Между тем жизнь бурно предъявляла свои права. Я, Дэррель Стэндинг, до того не хотел умирать, что не давал смотрителю Этертону и капитану Джэми убить меня. Я так страстно, всем существом своим хотел жить, что иногда мне думается — только по этой причине я еще жив, ем, сплю, размышляю и грежу, пишу это повествование о моих многоразличных «я», ожидая неизбежной веревки, которая положит конец непрочному периоду моего существования.
И вот пришла эта смерть при жизни! Я научился проделывать эту штуку. Как вы увидите, научил меня ей Эд Моррель. Начало всему положили смотритель Этертон и капитан Джэми. Должно быть, ими овладел новый приступ безумного страха при мысли о динамите, якобы где-то спрятанном. Они ворвались в мою темную камеру с угрозами «запеленать» меня до смерти, если я не признаюсь, где спрятан динамит. И уверяли меня, что сделают это по долгу службы, без малейшего вреда для своего служебного положения. Мою смерть припишут естественным причинам.
О, дорогой, закутанный в довольство, точно в вату, гражданин! Поверьте мне, когда я говорю, что и сейчас людей убивают в тюрьмах, как их убивали всегда — с той поры, как люди построили первые тюрьмы!

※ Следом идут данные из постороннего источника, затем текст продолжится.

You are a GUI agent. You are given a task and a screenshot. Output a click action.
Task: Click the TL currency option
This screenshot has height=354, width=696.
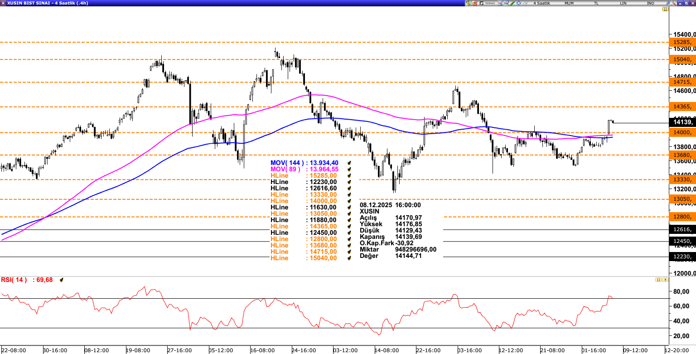click(596, 3)
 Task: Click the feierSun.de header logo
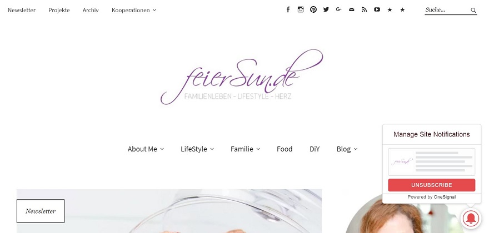242,77
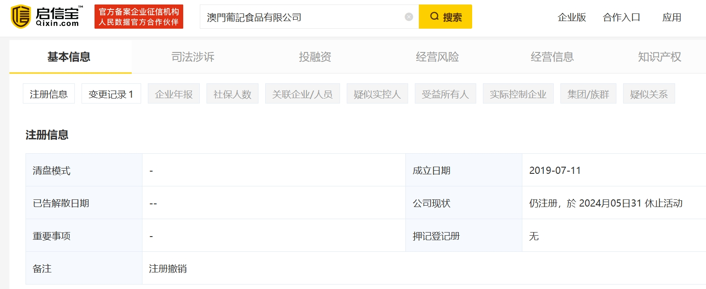This screenshot has width=706, height=289.
Task: Select the 经营信息 tab
Action: click(x=552, y=57)

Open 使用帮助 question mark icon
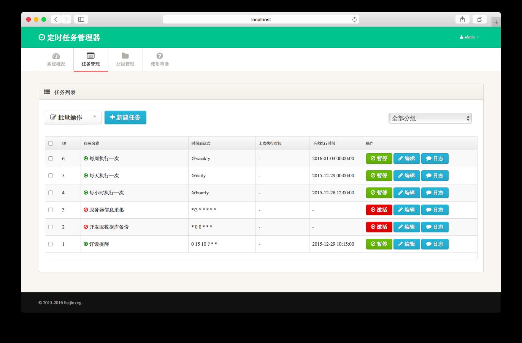point(160,56)
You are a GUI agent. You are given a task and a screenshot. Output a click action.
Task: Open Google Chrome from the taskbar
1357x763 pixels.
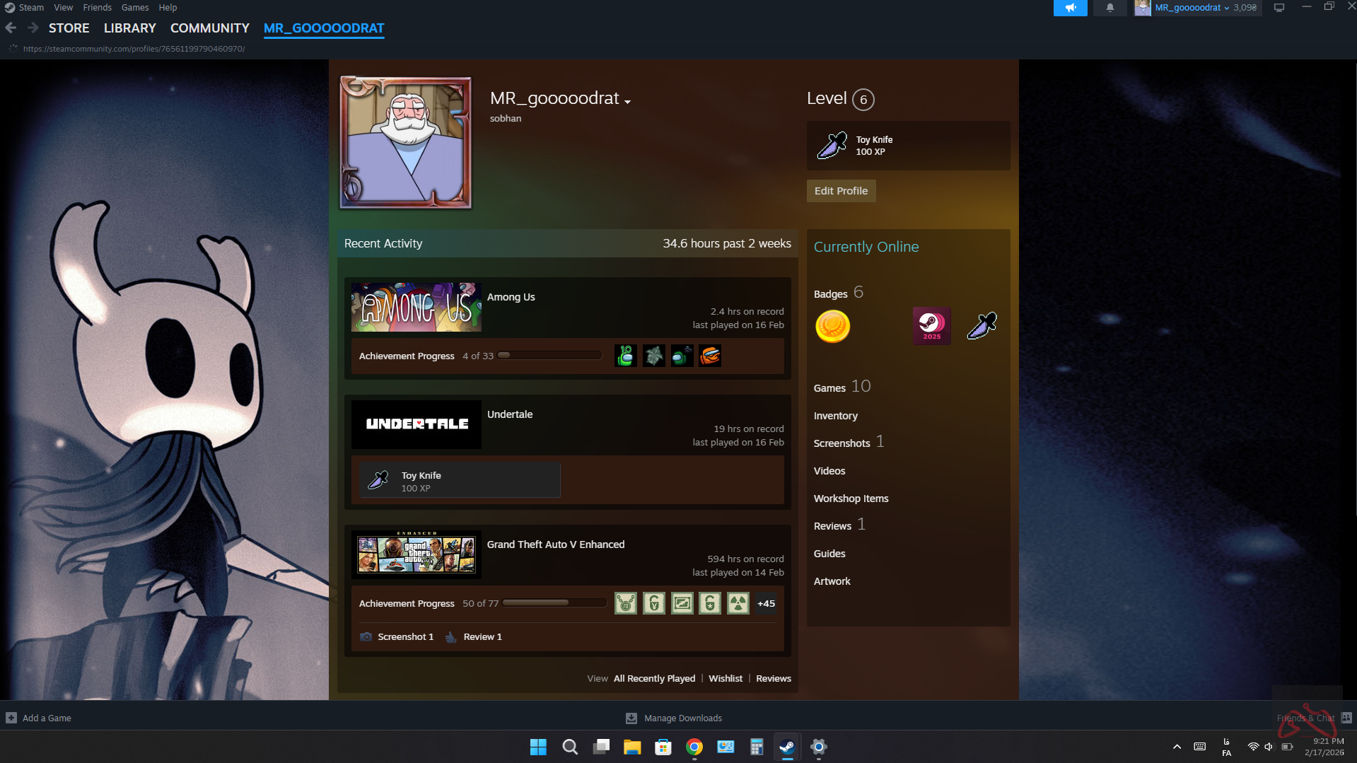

Я хорошо изведал смертельные муки и опасности «смирительной куртки». О, эти люди, павшие духом после смирительной куртки! Я их видел. Я видел людей, на всю жизнь искалеченных курткой. Я видел крепких мужчин, — таких крепких, что их организм победоносно сопротивлялся тюремной чахотке; после длительной порции смирительной куртки сопротивление оказывалось сломленным и они в каких-нибудь шесть месяцев умирали от туберкулеза. Вот, например, Вильсон Косоглазый, со слабым сердцем, который скончался в смирительной куртке в первый же час, в то время как ничего не подозревавший тюремный доктор смотрел на него и улыбался. Я был свидетелем того, как человек, проведя полчаса в «куртке», признался и в правде, и в таких вымыслах, которые на много лет определили его репутацию.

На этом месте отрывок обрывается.